In 1997, seventh-grade me fell hard for The X-Files. The dynamic between the leads, the presence of a complicated, intelligent, strong female character, the knock-out looks of both David Duchovny and Gillian Anderson...sigh. I wanted to be Scully (and later realized I probably wanted to be with her as well). She's a large part of why I went into medicine, and a good number of my female med school friends have said the same.
I recorded episodes off Fox and the newly-minted FX, yearning to be a completist. I had episode numbers, titles, and synopses memorized. I owned the line of official behind-the-scenes books. And I snuck downstairs at 5am more than a few mornings to read shippy fanfiction over a dial-up connection on my HP Pavilion.
I didn't comment or engage with other fans (and was probably too young to be reading what I did), and I didn't have the words to express why I stopped watching my favorite show after a lackluster season seven.
Now I know that conflicts between the producers and Duchovny led to the shark-jumpy plot line of Mulder's abduction, and the need to be bigger, better, and weirder birthed the "let's show how scared we are of the female body" experience of Scully's pregnancy.
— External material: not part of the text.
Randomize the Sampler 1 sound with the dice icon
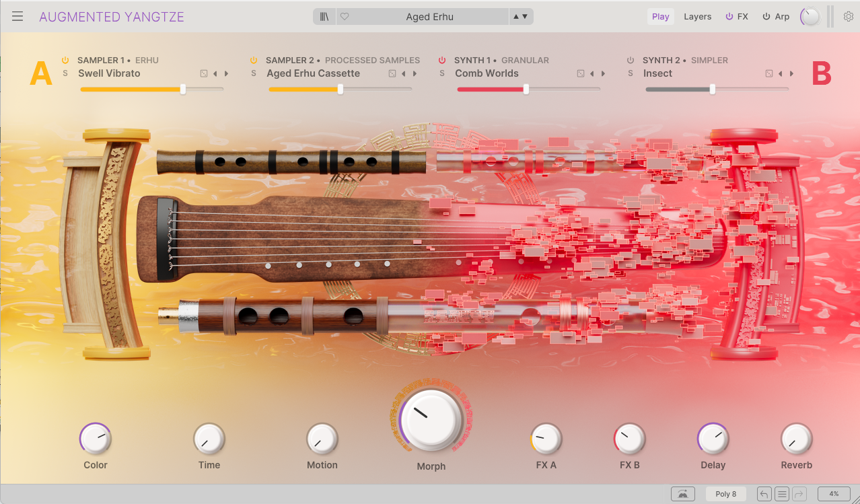 [204, 73]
I finally went back for a complete rewatch from 2014-2016, in preparation for the new short series (which was horrible and culturally insensitive in multiple ways), and trying to understand what the hell happened to my favorite show. Meta by online fans and reviews by professionals at the AV Club helped me in my quest for self-education in media studies.
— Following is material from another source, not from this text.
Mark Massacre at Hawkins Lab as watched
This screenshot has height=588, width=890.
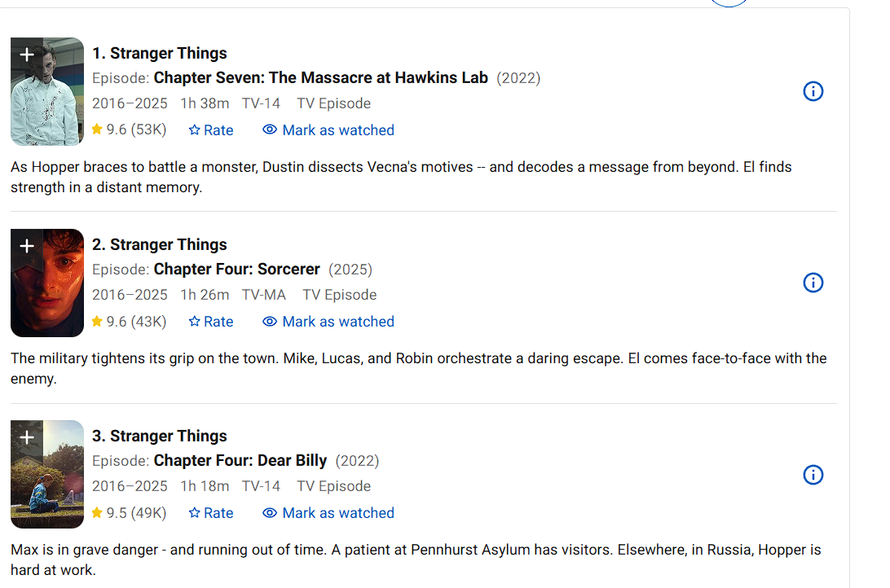(328, 130)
The end of high school was peppered with small fan experiences around Harry Potter, Stephen King, Mystery Science Theater 3000, and the Baz Luhrmann films. I began to be interested in the motivations of creators, and read everything I could about that. (I also entered--and won--a beauty pageant because Miss Congenialty made it seem so fun.)
College was a period of forced maturity (due to the influence of a stuffy boyfriend), but I do remember liking symphony concerts better when I read the blurbs in the program contextualizing the composers and their work...and studying Soviet history and culture as an undergrad truly helped me understand my Russian lit course better. My favorite book is still The Master and Margarita, which makes little sense without the context.
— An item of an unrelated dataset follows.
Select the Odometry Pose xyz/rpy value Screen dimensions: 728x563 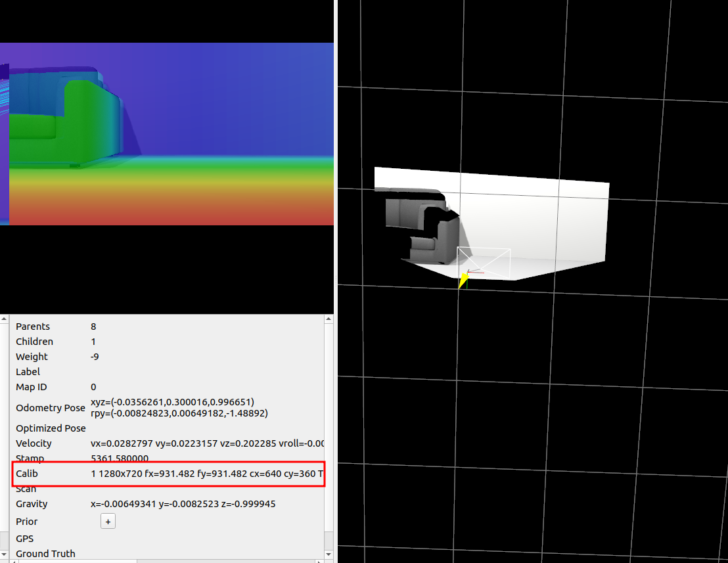tap(179, 407)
In medical school, I dove into the Twilight phenomenon...but it wasn't about liking the books and movies. I was part of a twisted "not all women" approach critiquing the WTFery we saw in the stories and the fandom. If you want to see a shining example of this trend at its best/worst, my blogger of choice was Cleolinda Jones.
I joined a LiveJournal group dedicated to making as much fun of the series as possible while rooting for the lead actors to get together (such was my introduction to Real Person Fiction--don't @ me). The clever memes combined with asking questions about why in the world this story resonated with so many women led me to throw Twilight parties where we riffed on the movie and ate vampire cupcakes while sparkle-painting Edward Cullen action figures. It was a heady time.
With the few neurons I had to spare during residency, I imbibed a clever, meta-fictional sitcom called Community. This show paid homage to media ranging from John Hughes to Hearts of Darkness with so much cheek, aplomb, and emotion. I followed fan discussion threads on LiveJournal for episodes I hadn't seen yet, and read as much fanfiction as I could get my hands on (nearly all relationship-focused). The return to fandom sans engagement was a welcome distraction.
And finally, in the excess of free time that occurred when I was no longer working 80 hour weeks, and after I had settled into my outpatient practice, I queued up BBC's Sherlock on Netflix. And as soon as Irene Adler revealed she was Sherlocked, I realized I had fallen, too.